Friday, January 13, 2012

On Defending Networks


In the article, he repeats a subtle point that I've heard from him before, "Defend the network". 
This is a critical distinction from "build the network securely".  It shows an understanding that engineering is only a supporting step in defending the network (as I blogged about here).
However he still seems to be concerned with planning the battle.  No war is won by planning a battle.  Wars are won by FIGHTING.
I don't mean to understate the importance of planning.  It can probably never be overstated.  However, if you're already in the battle, fighting back is critical to providing the chance to do that planning.
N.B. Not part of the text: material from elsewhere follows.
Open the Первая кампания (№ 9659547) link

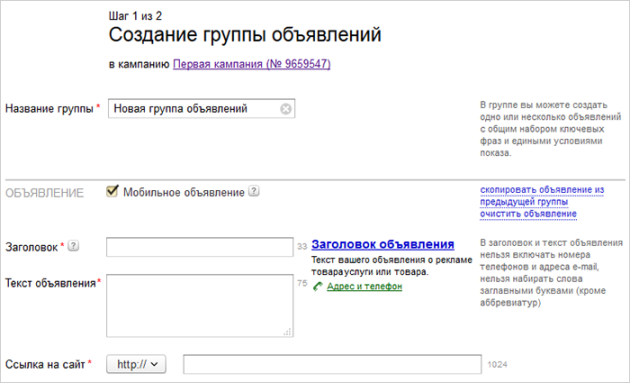coord(252,64)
If a soldier is told to take a hill, he takes it, (I assume, not having ever been in the military).
More so, he is trained to do that.  He is taught to assess the hill, figure out the best defense for the situation, (no matter how good or bad the situation is), and execute it.
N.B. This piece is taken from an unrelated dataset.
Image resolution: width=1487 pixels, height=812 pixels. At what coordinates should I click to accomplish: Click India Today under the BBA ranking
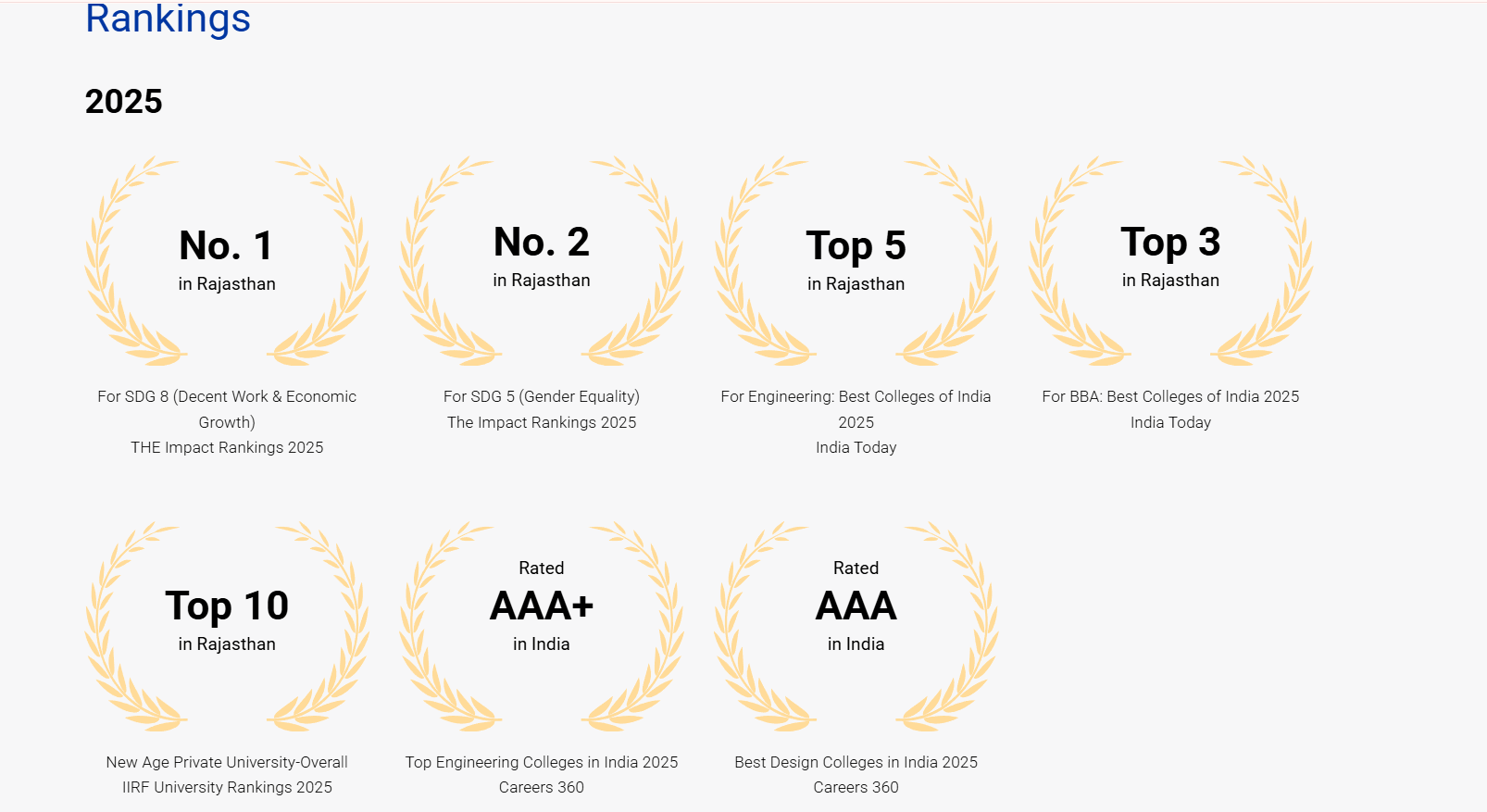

The same needs to be applied to our networks. 
If we can secure areas of the world existing in at least 3 domains (land, air, and space) if not four (adding sea), then we should easily be able to train to defend networks existing in a single domain (digital). 
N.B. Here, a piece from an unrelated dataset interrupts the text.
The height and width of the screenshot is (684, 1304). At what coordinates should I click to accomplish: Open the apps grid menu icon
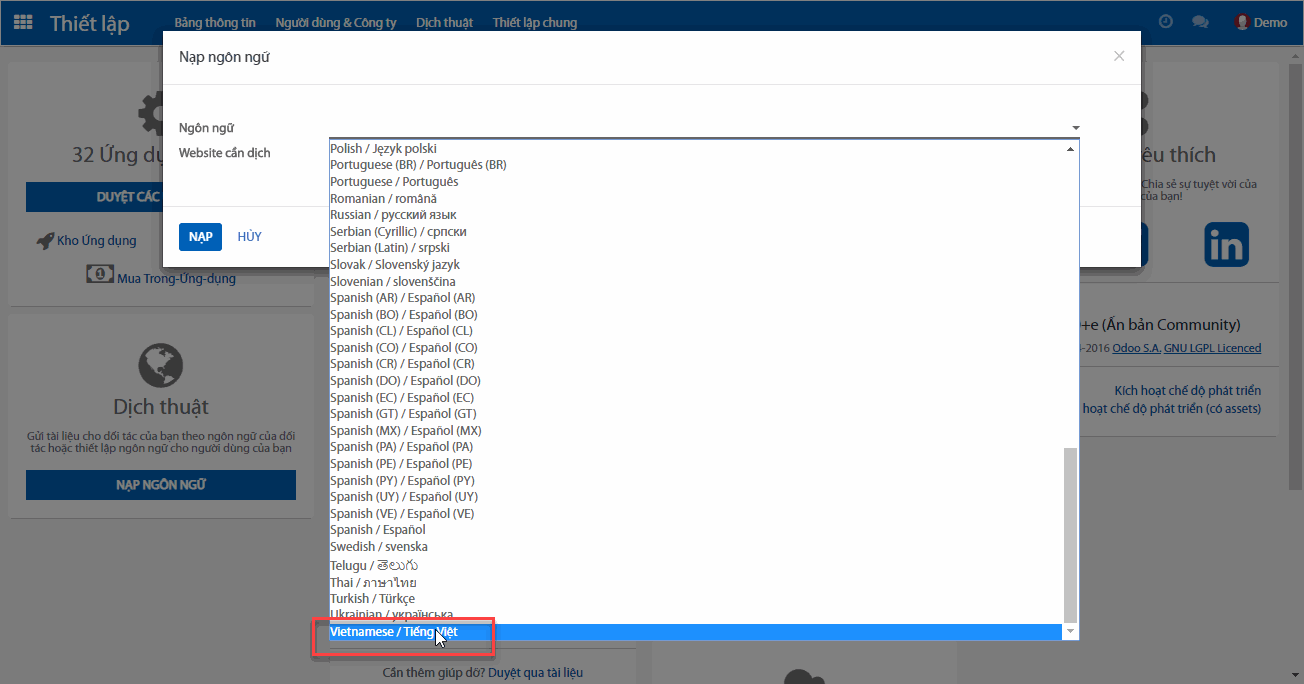(x=23, y=22)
If we can secure a spot of land which has an infinite number of paths in and out, then we should be able to train to defend a network defined digitally.
In fact, the only disadvantage to the digital domain is the speed at which conflict executes within it.
Is the defense harder than it has to be?  Absolutely.  Do we gain by going back and re-engineering the digital terrain to be more defendable?  Yes.
However, the second step is jumping on the network, mapping it out, planning a defense, and executing it (as I talked about here).  The first step is training and equipping people to do so.

(Cross posted at https://www.infosecisland.com/blogview/19348-On-Defending-Networks.html)